举个例子:水滴探海在所有渠道的核心定位是"出海企业的 GEO+SEO+广告一体化增长服务商",无论是官网、案例页还是第三方报道,都在强化这一定义。这种一致性会帮助模型在面对"出海营销代理"类问题时,更稳定地识别和推荐品牌。
第二类内容:品牌凭什么可信
AI 模型偏好有证据链的信息。案例、数据、客户反馈、认证资质、媒体引用、行业标签,这些都属于品牌可信度的关键素材。如果品牌只有口号,没有可验证信息,AI 很难在推荐时给出更高权重。
具体需要准备的内容资产包括:
- 案例页:明确行业背景、问题、解决方案、量化结果(如"3个月 ROAS 提升 2.3x")

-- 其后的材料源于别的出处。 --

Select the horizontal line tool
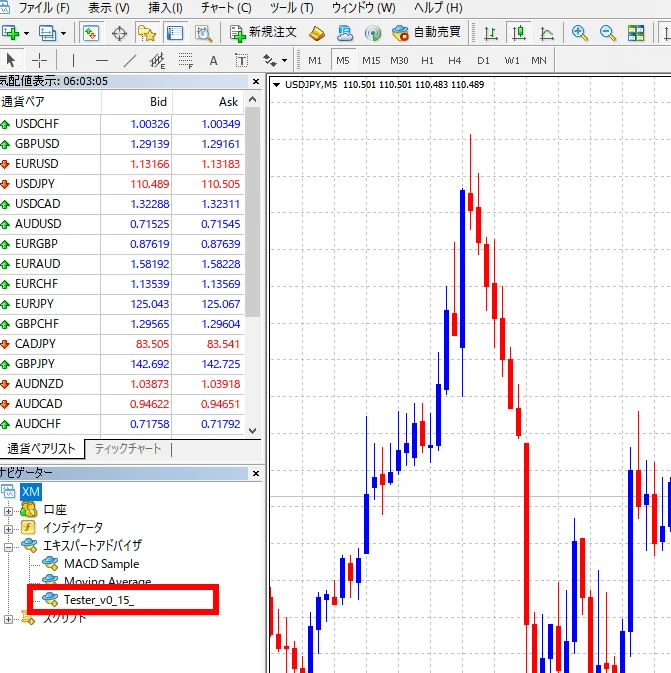coord(101,60)
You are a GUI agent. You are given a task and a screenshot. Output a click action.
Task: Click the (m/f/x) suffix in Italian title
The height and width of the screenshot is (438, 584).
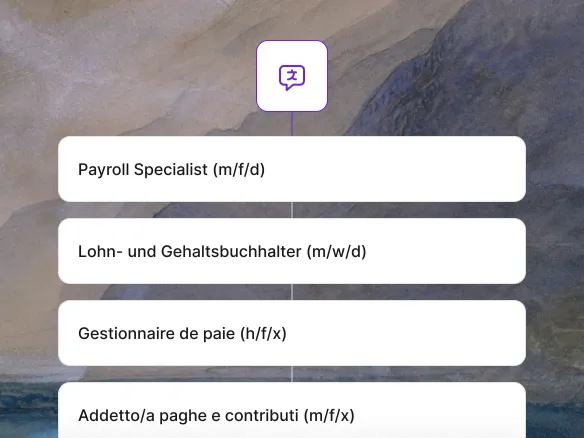329,416
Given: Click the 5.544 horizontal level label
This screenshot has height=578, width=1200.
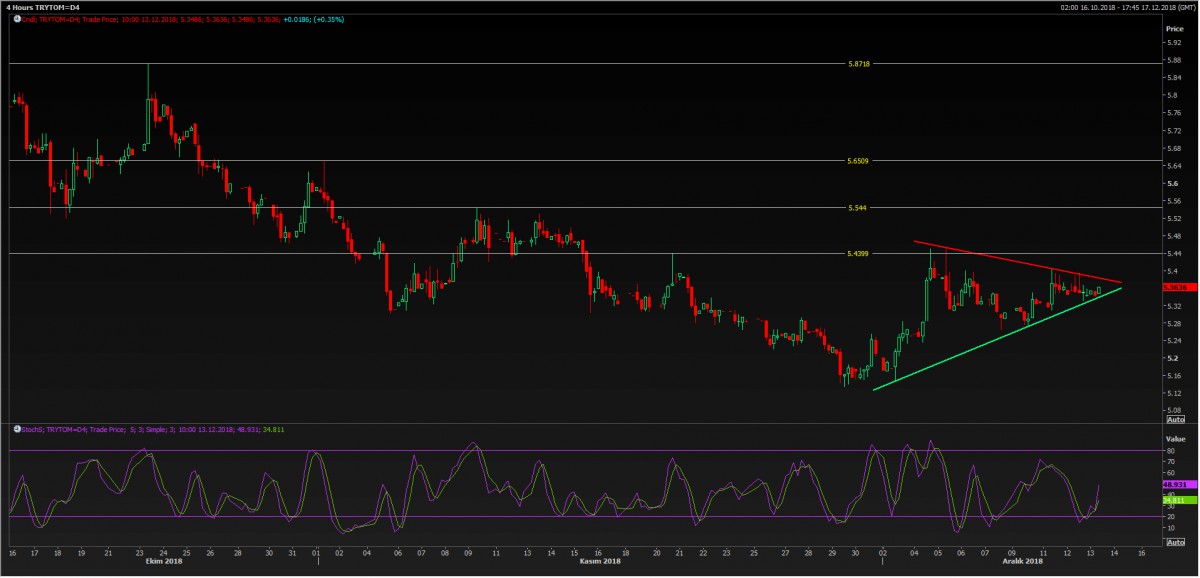Looking at the screenshot, I should coord(856,207).
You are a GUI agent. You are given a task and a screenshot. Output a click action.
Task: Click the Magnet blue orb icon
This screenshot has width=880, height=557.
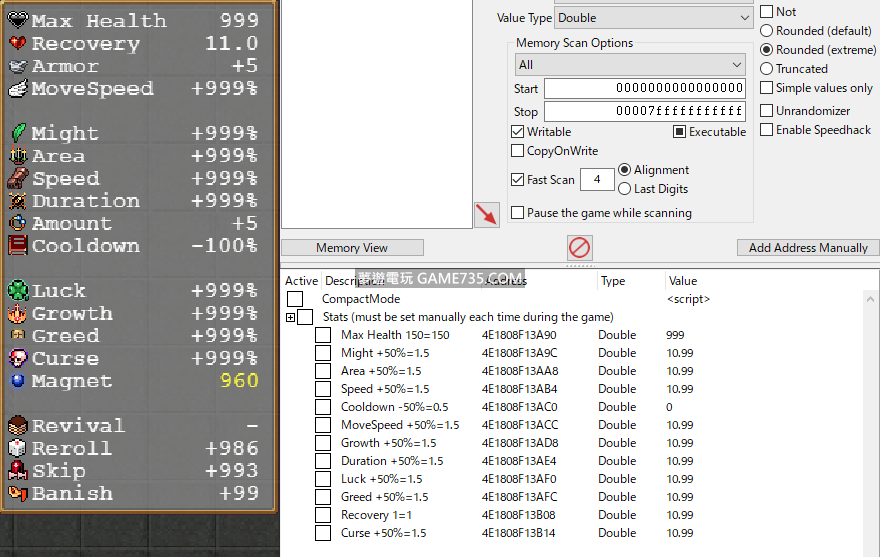pyautogui.click(x=18, y=381)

- 资质页:合作伙伴 Logo、代理商认证级别、交付案例数量
- FAQ 页:覆盖用户购买前最常见的 15-20 个问题
- 数据引用:在博客文章中引用行业研究、自研数据,提升权威性
第三类内容:品牌应该出现在哪些问题里
GEO 不是只写企业介绍,而是要围绕用户常问的问题布局内容。例如"最好的出海营销代理""B2B 官网怎么做""DTC 品牌如何做 SEO"这类问题,就是天然的 GEO 场景。品牌只有进入问题场景,才可能进入 AI 推荐场景。
找到这些问题的方法:用 ChatGPT、Perplexity 搜索与业务强相关的行业问题,观察目前哪些品牌在被推荐,然后针对性地创作覆盖这些问题场景的内容。
实战清单:先做这五项
第一:统一官网核心表述
确保首页、关于页、服务页的品牌定义一致,用同一套语言描述"我们是谁、做什么、服务谁"。
第二:补齐案例与 FAQ
至少 5 个有数据支撑的案例,至少 15 个覆盖决策周期的 FAQ 条目。
第三:给服务页加结构化摘要
每个服务页加入 FAQ Schema、HowTo Schema 或 Service Schema,帮助模型更容易理解内容结构。
第四:围绕高价值问题写专题内容
针对"XX 行业出海怎么做""XX 平台广告代投怎么选"等高频 AI 问题,写 2000 字以上的专题文章。
第五:持续监控品牌在 AI 搜索中的提及情况
每周在 ChatGPT、Perplexity 中搜索核心问题,记录品牌出现的频率和质量,建立 Share of Model 基线。
如果时间有限,优先做这几页
首页(统一定位)、服务页(结构化表达)、案例页(可信证据)、FAQ 页(问题覆盖)、以及 3-5 篇针对高价值问题的深度文章。这五类内容最容易影响 AI 对品牌的整体认知,投入产出比最高。